#### [SOURCE EXTRACT]
^^^^
Coming Referendum Fails Constitutional Rules

Queensland Government Treasury Buildings, Quee...

Queensland Government Treasury Buildings, Queen Street, Brisbane, ca.1907 (Photo credit: State Library of Queensland, Australia)

The coming referendum has failed the Constitutional Rules, and the State Governments and Federal Parliament have already not adhered to its conventions.  The Australian Constitution has been changed illegally over a hundred times without Referendum by various governments who just ignore it’s directions in how government should be run.  For instance, the Gonski plan for Education is an utter farce as the Federal Government has no rights to impose a national curriculum on States.  It sounds good in theory, however a National curriculum sets the boundaries for what can be taught in schools that are funded by the government.

The subject of history is particularly problematic, given that lies told often enough, become truth, and our young are led astray, as their whole world view becomes skewed.  Take for example the fact that schools used to teach that Australia was “settled”, but now the High Court has declared in a historic decision, that Australia was not settled, but was rather “invaded”. Simple enough declaration, but this hidden history also hid the genocide that was carried out in the name of the imperialist seeking Crown.
^^^^
#### [DATA LISTING]
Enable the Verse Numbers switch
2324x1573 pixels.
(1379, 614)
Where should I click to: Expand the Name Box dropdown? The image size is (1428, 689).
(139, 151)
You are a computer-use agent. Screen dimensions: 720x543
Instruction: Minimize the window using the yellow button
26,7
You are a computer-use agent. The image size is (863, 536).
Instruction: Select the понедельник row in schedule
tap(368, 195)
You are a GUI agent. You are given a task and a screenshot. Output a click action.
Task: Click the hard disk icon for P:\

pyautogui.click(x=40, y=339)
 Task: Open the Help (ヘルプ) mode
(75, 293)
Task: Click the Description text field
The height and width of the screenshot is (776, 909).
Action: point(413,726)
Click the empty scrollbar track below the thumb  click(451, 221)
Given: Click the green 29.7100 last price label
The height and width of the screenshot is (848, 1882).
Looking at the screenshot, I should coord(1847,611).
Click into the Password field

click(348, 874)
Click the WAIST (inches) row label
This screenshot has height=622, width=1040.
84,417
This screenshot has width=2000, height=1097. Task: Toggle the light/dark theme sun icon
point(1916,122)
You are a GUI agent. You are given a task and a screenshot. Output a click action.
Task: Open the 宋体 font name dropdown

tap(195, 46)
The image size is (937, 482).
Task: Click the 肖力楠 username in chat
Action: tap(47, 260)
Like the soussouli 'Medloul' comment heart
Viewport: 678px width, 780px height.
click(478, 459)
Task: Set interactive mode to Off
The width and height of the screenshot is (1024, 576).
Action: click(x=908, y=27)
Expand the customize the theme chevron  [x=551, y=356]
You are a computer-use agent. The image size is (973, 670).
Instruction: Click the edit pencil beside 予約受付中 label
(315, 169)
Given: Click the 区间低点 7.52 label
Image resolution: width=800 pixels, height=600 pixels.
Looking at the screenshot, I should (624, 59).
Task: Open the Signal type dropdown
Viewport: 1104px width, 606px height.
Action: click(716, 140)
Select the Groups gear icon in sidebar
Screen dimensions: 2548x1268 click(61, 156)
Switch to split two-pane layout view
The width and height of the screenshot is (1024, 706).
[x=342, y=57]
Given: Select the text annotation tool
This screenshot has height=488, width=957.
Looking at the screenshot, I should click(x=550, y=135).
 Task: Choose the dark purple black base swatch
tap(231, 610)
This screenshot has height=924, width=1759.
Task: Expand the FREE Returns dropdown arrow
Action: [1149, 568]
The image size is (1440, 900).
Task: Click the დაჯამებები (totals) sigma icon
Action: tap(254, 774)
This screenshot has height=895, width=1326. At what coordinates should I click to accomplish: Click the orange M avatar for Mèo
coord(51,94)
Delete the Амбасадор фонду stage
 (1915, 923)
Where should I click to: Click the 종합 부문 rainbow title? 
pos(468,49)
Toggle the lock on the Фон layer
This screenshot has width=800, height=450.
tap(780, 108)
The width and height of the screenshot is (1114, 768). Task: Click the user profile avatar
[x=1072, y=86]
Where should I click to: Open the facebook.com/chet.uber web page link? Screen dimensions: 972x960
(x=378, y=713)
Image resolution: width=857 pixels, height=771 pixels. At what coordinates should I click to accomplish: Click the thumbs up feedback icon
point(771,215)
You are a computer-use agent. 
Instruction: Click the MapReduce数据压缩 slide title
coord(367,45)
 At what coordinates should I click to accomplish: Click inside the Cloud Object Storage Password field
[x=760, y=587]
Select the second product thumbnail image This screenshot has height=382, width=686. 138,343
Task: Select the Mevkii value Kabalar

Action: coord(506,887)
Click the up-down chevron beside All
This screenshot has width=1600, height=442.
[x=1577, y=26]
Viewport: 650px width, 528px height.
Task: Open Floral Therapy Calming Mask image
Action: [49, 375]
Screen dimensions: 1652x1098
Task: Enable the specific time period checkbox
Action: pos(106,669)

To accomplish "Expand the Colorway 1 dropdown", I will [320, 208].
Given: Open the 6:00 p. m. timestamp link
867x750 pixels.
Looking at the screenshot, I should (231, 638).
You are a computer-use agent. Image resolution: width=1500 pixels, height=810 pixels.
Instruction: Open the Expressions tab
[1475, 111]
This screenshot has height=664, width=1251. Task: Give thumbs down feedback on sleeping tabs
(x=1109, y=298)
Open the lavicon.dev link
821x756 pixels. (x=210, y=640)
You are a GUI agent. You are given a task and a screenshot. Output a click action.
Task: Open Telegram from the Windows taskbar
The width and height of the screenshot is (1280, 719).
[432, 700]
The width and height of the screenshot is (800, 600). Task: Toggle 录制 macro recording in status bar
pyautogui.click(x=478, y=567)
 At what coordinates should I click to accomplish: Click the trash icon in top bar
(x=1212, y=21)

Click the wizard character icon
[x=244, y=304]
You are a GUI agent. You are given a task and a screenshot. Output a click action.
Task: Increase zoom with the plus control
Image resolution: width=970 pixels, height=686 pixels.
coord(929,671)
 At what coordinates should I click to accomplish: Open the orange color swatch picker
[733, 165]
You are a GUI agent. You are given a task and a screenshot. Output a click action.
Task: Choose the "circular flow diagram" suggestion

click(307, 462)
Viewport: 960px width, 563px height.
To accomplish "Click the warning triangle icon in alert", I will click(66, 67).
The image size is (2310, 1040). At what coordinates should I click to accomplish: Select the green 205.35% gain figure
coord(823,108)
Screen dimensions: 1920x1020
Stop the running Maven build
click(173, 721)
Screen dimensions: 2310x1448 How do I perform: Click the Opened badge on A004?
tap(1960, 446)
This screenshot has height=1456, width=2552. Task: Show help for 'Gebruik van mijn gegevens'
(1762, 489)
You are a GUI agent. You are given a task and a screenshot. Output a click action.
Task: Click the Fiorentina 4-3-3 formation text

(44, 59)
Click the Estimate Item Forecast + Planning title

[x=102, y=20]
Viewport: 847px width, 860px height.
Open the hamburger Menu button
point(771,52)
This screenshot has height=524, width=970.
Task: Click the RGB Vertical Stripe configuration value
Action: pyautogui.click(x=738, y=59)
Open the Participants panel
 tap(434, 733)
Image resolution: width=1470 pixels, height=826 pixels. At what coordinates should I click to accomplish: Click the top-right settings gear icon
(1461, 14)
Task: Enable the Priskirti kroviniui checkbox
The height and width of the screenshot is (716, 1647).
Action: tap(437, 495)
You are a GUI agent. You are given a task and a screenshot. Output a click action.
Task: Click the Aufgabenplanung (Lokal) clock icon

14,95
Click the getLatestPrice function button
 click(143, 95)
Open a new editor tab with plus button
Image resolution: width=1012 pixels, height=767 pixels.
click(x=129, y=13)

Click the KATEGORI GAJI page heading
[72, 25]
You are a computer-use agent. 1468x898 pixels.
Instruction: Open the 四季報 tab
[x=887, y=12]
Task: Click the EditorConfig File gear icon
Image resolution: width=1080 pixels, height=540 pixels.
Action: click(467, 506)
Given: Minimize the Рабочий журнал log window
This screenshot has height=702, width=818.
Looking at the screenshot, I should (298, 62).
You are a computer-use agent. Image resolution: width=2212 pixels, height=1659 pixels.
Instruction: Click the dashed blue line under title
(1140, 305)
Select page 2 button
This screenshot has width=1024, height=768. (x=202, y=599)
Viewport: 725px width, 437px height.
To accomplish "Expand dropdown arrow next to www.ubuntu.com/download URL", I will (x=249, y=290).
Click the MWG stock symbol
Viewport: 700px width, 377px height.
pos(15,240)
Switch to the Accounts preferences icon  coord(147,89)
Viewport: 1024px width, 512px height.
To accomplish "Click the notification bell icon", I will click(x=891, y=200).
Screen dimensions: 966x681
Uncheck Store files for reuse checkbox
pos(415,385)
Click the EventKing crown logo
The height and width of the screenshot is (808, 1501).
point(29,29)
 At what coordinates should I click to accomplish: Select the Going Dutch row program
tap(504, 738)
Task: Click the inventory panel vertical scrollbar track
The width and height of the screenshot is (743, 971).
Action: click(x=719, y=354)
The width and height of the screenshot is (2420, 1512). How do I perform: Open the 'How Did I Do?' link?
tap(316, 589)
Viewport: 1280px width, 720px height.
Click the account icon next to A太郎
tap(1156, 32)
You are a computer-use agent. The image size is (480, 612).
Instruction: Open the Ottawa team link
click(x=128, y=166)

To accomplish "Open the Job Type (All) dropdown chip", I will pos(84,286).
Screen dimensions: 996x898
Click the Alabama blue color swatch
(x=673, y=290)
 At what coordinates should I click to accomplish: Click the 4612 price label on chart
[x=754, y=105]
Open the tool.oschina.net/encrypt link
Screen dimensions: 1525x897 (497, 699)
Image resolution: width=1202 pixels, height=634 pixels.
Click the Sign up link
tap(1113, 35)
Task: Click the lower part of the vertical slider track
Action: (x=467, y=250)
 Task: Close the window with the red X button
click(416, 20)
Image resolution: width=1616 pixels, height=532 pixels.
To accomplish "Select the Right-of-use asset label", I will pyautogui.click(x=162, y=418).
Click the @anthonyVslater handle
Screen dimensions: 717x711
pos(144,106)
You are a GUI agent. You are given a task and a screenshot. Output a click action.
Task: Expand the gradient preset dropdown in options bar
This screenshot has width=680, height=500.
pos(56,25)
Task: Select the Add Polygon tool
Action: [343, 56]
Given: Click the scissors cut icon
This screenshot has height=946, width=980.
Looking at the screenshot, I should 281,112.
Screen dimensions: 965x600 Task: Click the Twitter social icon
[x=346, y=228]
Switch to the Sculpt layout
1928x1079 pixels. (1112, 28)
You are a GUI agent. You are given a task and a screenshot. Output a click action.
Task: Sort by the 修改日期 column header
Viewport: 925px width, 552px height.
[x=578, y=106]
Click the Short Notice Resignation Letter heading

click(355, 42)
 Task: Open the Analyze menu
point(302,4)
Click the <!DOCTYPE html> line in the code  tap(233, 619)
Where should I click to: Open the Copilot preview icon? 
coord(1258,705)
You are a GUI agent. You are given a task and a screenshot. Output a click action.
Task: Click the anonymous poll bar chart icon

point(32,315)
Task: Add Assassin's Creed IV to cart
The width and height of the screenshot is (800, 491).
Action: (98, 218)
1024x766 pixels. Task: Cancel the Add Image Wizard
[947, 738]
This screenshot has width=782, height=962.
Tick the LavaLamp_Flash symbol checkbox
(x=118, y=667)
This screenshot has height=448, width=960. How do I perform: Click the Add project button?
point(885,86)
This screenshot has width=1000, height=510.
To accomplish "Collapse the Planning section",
^^^^
#### [DIRECTION]
Update the referendum article from "The coming referendum" up to and including "by the government.", using "Commonwealth Parliament" in place of "Federal Parliament".

#### [RESULT]
The coming referendum has failed the Constitutional Rules, and the State Governments and Commonwealth Parliament have already not adhered to its conventions.  The Australian Constitution has been changed illegally over a hundred times without Referendum by various governments who just ignore it’s directions in how government should be run.  For instance, the Gonski plan for Education is an utter farce as the Federal Government has no rights to impose a national curriculum on States.  It sounds good in theory, however a National curriculum sets the boundaries for what can be taught in schools that are funded by the government.